Assim que a Manuelly nasceu, foi encaminhada para a UTI sem que Eliane pudesse compreender o que estava ocorrendo no primeiro momento. Ela conta à Universa que nada de errado fora constatado no pré-natal. Horas depois, a explicação: a menina tem extrofia vesical, uma malformação congênita em que a bexiga fica para fora do abdômen. Ninguém falou nada sobre o fato de a criança ter ou não vagina ou testículos. Encaminhada para especialistas, a criança passou por duas cirurgias de reconstrução do aparelho urinário e, nas palavras dela, o urologista "aproveitou para tirar o saco".
Ela pede reparação na Justiça contra o médico e o hospital, que é referência no Rio Grande do Sul, mas não quer identificá-lo na matéria. Alega medo.
"Nada falaram sobre seus órgãos.
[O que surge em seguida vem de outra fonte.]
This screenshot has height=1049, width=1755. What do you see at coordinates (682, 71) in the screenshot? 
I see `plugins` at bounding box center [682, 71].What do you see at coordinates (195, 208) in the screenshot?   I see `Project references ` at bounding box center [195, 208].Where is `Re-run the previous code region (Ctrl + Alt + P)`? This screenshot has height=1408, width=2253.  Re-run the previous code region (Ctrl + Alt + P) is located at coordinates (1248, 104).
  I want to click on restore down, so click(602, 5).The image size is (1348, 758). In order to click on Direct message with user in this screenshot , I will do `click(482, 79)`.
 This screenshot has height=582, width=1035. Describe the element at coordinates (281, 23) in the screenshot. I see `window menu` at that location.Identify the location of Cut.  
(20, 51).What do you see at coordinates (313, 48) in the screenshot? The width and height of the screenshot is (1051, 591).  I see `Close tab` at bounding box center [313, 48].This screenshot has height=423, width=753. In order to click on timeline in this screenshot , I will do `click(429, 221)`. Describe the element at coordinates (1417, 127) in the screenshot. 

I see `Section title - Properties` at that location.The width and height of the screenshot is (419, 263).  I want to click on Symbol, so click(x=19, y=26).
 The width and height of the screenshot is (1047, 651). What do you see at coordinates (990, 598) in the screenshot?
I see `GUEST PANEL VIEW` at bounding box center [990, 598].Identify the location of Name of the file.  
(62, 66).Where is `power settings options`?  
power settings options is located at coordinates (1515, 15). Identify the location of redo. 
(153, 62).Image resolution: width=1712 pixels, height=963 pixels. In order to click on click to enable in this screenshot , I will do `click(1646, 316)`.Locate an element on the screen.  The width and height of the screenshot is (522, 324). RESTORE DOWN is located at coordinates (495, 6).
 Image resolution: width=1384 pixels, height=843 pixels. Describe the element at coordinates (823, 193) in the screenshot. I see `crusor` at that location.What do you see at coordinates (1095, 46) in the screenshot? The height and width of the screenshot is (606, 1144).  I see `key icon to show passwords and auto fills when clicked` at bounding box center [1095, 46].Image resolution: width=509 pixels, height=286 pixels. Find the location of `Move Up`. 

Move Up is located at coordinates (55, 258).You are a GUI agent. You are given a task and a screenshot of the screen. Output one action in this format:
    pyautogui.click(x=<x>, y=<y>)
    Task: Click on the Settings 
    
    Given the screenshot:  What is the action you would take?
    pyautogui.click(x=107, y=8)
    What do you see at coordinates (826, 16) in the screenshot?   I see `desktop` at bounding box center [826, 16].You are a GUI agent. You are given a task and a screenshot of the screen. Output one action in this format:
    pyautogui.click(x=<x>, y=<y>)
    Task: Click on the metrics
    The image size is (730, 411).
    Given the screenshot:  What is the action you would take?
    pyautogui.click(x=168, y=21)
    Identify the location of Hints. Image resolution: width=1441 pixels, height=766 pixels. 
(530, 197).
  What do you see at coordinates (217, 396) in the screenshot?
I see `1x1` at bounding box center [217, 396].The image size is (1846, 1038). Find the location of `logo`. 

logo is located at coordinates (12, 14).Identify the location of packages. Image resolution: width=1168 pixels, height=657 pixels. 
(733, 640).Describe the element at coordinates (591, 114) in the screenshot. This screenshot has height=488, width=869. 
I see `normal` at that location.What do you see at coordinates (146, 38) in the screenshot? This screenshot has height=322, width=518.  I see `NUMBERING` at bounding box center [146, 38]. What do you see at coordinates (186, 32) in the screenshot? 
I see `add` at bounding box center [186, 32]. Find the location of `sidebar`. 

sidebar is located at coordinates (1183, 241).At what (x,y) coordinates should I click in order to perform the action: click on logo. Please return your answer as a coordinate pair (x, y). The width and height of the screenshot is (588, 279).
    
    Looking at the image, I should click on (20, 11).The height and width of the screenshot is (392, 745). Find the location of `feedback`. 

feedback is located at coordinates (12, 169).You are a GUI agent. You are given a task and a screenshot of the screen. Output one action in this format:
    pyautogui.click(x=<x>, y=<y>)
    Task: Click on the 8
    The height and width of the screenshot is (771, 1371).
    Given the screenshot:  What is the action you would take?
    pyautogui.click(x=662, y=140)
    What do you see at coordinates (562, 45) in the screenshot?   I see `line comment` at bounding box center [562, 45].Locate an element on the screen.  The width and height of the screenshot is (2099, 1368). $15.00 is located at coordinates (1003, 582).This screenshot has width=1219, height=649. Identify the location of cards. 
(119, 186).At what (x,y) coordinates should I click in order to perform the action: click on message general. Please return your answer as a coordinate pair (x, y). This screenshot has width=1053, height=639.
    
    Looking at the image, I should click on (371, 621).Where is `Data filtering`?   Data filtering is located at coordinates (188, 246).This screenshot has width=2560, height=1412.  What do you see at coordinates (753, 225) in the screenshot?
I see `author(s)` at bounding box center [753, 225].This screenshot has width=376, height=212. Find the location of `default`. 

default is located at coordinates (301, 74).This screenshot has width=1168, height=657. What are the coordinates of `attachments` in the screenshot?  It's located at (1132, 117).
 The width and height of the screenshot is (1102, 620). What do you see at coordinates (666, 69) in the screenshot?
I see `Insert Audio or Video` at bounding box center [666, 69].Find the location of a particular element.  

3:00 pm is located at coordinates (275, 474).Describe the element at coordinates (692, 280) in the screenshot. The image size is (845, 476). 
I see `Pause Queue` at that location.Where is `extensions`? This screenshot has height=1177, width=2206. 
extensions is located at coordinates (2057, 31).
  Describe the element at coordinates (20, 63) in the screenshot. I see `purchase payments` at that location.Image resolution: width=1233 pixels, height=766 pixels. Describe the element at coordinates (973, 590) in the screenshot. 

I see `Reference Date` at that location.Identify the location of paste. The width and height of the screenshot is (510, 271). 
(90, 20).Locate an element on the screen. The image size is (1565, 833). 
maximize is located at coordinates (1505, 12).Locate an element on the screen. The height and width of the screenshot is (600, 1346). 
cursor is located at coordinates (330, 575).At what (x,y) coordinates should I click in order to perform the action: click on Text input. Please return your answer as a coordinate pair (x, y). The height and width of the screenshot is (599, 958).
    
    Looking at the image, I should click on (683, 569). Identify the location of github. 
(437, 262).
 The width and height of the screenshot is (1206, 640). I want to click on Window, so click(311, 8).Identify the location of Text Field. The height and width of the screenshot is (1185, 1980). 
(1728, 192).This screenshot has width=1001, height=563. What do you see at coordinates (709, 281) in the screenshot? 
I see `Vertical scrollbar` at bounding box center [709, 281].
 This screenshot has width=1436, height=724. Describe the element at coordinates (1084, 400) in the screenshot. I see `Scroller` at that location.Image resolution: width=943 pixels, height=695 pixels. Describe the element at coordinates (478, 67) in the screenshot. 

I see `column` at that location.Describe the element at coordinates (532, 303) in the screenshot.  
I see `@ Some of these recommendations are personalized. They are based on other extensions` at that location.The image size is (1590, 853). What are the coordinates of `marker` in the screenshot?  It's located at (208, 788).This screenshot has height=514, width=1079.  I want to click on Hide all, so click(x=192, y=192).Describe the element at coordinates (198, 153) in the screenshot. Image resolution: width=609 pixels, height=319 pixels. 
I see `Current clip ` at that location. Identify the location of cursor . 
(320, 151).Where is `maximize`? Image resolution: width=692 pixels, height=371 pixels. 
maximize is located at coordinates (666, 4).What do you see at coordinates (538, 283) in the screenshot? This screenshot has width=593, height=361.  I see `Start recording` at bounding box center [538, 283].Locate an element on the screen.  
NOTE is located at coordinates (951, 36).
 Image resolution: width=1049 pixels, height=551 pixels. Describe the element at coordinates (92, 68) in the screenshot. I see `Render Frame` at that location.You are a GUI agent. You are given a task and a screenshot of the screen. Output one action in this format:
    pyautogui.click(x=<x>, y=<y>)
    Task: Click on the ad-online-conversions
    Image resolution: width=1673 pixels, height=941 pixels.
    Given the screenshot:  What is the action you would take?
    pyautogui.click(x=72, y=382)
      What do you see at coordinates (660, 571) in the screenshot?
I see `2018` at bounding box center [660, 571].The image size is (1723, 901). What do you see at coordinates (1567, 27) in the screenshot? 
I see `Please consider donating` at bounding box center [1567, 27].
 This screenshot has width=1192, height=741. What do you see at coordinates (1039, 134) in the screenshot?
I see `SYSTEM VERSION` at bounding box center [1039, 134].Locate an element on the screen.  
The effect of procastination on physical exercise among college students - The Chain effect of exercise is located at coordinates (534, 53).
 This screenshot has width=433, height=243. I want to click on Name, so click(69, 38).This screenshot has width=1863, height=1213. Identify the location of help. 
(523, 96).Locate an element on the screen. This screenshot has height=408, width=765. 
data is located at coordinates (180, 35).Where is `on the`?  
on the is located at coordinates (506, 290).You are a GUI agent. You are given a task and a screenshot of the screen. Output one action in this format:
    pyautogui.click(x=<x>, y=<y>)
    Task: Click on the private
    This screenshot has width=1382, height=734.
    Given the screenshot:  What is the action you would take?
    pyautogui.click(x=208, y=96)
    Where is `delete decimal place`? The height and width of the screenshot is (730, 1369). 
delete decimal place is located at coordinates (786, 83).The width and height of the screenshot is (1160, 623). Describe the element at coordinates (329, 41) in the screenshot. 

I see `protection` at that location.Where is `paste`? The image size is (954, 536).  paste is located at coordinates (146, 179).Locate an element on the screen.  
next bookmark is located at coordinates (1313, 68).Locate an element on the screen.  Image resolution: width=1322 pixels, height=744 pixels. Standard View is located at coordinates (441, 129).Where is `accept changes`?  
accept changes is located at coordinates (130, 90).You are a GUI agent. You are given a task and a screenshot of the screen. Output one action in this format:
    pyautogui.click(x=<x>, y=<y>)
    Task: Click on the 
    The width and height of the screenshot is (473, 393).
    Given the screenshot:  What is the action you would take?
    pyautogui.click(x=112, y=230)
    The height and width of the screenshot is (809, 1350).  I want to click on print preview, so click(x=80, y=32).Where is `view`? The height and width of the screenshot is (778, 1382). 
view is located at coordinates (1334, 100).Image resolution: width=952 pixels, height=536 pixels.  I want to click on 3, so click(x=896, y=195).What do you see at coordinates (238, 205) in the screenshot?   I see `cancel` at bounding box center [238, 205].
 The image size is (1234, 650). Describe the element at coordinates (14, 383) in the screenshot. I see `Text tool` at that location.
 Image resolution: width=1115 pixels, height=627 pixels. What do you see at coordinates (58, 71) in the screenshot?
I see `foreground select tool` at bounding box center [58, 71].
Hoje, nem vagina minha filha tem. O médico fez uma fenda, um buraco. E ainda não tirou um dos úteros", descreve.
Todos esses procedimentos para tentar corrigir a extrofia, acusa Eliane, renderam graves sequelas à menina, como infecções e incontinência urinária e fecal. Hoje, ela está em tratamento no Hospital das Clínicas, em São Paulo. Manuelly usa cerca de 700 fraldas por mês, um gasto de cerca de mil reais. Abandonada pelo pai da criança, e sem poder trabalhar, a mãe sustenta a casa e paga os insumos e medicamentos com bazares beneficentes e doações.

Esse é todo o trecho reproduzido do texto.